Facebook Launches Free Internet Browsing In Nigeria [See How To Use It]

Facebook Launches Free Internet Browsing In Nigeria [See How To Use It]
Internet giants, Facebook in collaboration with Airtel, have
launched Internet.org Free Basics, a free internet browsing app in
Free Basics is an initiative by Facebook and several other partner
companies to deliver zero-rated internet services to the 4 billion-odd
people still offline. Facebook reaches out to local telcos and get them
to zero-rate certain sites and services that meet Facebook’s criteria.
“Free Basics offers Nigerians, including 90 million people who are
currently offline, the opportunity to access news, health information
and services like Jobberman that were built by Nigerians and other
developers across West Africa — all without having to pay for data,”

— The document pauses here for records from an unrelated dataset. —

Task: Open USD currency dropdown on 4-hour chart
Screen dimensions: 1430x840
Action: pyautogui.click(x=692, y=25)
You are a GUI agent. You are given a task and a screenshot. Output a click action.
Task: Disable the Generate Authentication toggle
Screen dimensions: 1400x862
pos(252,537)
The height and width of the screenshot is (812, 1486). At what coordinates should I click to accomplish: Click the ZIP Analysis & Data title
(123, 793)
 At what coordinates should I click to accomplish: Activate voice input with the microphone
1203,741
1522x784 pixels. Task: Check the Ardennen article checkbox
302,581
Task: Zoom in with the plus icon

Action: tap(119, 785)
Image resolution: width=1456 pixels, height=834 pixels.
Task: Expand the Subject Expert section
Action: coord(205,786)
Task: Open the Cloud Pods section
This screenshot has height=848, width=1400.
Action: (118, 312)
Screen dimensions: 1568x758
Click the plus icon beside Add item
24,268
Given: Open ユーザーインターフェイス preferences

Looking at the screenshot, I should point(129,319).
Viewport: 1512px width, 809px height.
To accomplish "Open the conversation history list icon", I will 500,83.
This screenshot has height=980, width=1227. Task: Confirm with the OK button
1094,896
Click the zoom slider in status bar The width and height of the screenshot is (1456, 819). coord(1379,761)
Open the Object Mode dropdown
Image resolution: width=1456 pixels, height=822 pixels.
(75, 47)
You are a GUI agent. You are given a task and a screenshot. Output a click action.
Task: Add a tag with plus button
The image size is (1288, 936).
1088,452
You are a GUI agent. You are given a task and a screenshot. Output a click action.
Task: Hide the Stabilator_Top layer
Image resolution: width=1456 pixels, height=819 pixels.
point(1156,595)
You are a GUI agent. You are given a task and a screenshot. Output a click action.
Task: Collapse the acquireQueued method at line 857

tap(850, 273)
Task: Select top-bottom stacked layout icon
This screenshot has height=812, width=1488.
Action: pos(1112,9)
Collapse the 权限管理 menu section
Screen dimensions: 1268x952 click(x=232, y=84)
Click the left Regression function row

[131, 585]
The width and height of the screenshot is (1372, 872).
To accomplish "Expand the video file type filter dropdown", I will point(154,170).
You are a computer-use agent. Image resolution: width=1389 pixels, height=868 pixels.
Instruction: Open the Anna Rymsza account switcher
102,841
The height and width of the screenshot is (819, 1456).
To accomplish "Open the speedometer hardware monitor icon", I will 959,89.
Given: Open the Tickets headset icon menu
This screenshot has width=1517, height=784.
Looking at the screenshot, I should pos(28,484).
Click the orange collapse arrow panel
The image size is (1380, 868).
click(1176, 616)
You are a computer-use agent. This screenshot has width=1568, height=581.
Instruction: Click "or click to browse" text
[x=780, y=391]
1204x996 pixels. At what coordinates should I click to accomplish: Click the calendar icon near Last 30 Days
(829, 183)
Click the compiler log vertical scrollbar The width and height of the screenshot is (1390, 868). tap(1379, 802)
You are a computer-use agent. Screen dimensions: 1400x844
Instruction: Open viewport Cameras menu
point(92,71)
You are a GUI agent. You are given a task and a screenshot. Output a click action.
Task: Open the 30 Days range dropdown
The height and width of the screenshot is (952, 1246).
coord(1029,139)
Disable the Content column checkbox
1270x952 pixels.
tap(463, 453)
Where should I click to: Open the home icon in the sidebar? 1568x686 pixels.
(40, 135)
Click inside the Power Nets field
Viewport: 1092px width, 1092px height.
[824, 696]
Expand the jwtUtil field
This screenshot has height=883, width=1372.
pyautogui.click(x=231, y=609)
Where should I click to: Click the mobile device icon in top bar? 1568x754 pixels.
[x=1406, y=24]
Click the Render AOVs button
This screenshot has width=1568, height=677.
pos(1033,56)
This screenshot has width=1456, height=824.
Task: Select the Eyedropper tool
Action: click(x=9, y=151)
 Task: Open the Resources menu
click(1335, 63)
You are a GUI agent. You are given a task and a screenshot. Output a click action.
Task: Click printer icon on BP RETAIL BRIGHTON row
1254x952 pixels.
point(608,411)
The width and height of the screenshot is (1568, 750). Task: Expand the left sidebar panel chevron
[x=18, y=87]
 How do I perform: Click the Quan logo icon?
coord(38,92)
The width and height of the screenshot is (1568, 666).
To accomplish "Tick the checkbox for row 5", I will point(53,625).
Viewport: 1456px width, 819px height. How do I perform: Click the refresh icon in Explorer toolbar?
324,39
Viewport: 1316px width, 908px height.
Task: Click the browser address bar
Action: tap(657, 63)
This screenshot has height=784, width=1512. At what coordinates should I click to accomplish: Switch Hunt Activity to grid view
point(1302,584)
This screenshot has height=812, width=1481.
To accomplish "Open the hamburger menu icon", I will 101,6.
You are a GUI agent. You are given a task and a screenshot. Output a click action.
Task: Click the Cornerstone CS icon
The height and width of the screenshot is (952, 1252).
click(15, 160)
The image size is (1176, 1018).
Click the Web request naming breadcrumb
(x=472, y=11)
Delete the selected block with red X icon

Facebook CEO, Mark Zuckerberg said.
Airtel is Facebook’s telecoms partner in Nigeria. As a result,
Nigeria will now 37 countries with Free Basic-activated countries.
“We’re pleased to take this big step forward in our partnership
with Facebook, bringing more people online in Africa’s most populous
country and helping to further narrow the digital divide,” said Airtel
Africa CEO, Christian de Faria about the partnership.
Critics, some of whom have organized under the banner of
“savetheinternet. in” say that the internet.org offers neither the
entire internet, nor is it a charitable organization, for which .org
domain names are usually used. Facebook responded by changing the name
of the service in 2015 to “Free Basics”.
Moreover, the critics argue that if Indians and other poor-world
internet internet users spend the vast majority of their time within
Facebook’s walled garden, that would force other businesses to set up
shop on Facebook rather than on their own websites or elsewhere on the
internet. This would give Facebook enormous power over competitors and
indeed over the internet.
There is some evidence to show their fears are not unfounded: a
survey last year found that millions of Facebook users in the poor world
don’t realize they are actually using the internet. Facebook’s critics
succeeded in getting Facebook to open up access to Free Basics. The new
regime allows any business, including competitors, apply to join if they
meet certain technical requirements.